Work task ->
Go through the records below and show every line with the string "will".
+++ Records shown
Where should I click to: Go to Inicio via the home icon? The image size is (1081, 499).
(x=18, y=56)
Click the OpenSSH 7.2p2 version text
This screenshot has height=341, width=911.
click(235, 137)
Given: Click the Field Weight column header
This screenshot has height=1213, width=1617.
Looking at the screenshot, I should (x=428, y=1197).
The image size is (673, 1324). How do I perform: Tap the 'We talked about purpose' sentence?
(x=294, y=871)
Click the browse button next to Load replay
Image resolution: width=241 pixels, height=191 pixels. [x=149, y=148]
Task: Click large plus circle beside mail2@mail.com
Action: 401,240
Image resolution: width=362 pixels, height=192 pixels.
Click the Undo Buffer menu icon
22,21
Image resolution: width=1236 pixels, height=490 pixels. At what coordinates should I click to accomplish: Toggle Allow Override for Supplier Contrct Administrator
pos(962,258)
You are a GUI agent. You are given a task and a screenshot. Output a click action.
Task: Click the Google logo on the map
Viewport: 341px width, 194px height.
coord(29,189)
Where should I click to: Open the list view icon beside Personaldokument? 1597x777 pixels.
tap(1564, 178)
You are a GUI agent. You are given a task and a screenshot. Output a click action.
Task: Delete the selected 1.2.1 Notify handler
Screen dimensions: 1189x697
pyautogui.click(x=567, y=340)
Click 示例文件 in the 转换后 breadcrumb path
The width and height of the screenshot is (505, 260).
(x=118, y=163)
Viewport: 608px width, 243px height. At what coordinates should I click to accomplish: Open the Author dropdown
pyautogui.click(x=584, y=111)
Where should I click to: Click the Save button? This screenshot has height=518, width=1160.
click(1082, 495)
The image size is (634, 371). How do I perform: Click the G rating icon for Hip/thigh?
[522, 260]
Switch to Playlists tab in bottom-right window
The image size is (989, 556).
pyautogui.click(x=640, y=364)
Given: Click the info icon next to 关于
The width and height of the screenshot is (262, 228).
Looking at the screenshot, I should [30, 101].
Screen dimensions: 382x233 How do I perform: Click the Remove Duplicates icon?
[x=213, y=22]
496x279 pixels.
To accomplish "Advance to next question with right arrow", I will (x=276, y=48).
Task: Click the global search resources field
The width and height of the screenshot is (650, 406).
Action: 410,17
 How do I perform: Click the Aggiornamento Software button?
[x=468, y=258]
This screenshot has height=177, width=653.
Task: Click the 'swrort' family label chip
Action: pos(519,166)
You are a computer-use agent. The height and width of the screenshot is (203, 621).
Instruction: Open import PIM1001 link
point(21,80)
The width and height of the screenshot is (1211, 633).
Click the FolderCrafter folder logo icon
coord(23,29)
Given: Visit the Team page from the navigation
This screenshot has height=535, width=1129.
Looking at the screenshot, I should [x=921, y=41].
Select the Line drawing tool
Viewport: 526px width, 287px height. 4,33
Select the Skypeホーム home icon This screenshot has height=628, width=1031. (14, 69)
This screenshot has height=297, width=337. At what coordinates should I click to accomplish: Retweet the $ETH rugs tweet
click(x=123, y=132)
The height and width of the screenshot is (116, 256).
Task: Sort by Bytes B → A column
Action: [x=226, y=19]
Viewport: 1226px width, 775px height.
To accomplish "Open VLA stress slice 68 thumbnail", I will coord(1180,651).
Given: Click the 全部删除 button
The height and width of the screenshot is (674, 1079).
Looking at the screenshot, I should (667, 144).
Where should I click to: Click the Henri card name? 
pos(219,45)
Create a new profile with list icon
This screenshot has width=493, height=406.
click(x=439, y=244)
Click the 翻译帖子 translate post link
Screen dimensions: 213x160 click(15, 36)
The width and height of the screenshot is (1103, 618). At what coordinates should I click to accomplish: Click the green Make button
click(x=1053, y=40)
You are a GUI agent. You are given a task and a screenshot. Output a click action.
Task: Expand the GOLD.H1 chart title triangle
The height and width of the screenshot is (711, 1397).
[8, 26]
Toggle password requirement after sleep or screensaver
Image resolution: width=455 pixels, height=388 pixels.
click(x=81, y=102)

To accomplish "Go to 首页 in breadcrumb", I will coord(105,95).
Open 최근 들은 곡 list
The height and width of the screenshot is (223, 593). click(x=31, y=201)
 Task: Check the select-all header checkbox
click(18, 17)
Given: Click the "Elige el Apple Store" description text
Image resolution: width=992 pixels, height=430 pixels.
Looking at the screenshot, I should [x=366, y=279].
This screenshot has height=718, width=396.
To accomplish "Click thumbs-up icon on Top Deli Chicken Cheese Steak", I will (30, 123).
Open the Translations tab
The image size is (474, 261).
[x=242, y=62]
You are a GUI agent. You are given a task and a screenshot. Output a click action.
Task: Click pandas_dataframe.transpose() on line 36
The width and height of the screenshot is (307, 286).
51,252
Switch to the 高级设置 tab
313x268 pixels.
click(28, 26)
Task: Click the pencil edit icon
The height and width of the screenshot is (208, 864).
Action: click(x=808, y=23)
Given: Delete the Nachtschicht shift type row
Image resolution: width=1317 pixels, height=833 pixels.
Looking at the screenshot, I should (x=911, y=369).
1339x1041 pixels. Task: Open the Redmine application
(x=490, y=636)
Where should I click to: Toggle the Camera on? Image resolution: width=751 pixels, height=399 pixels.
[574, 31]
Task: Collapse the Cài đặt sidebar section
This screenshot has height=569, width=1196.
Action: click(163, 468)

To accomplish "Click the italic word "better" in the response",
++++++
Solution to the problem ->
To accomplish "Advance to next question with right arrow", I will (x=276, y=48).
To accomplish "Open VLA stress slice 68 thumbnail", I will coord(1180,651).
To accomplish "Go to 首页 in breadcrumb", I will coord(105,95).
To accomplish "Click thumbs-up icon on Top Deli Chicken Cheese Steak", I will (30, 123).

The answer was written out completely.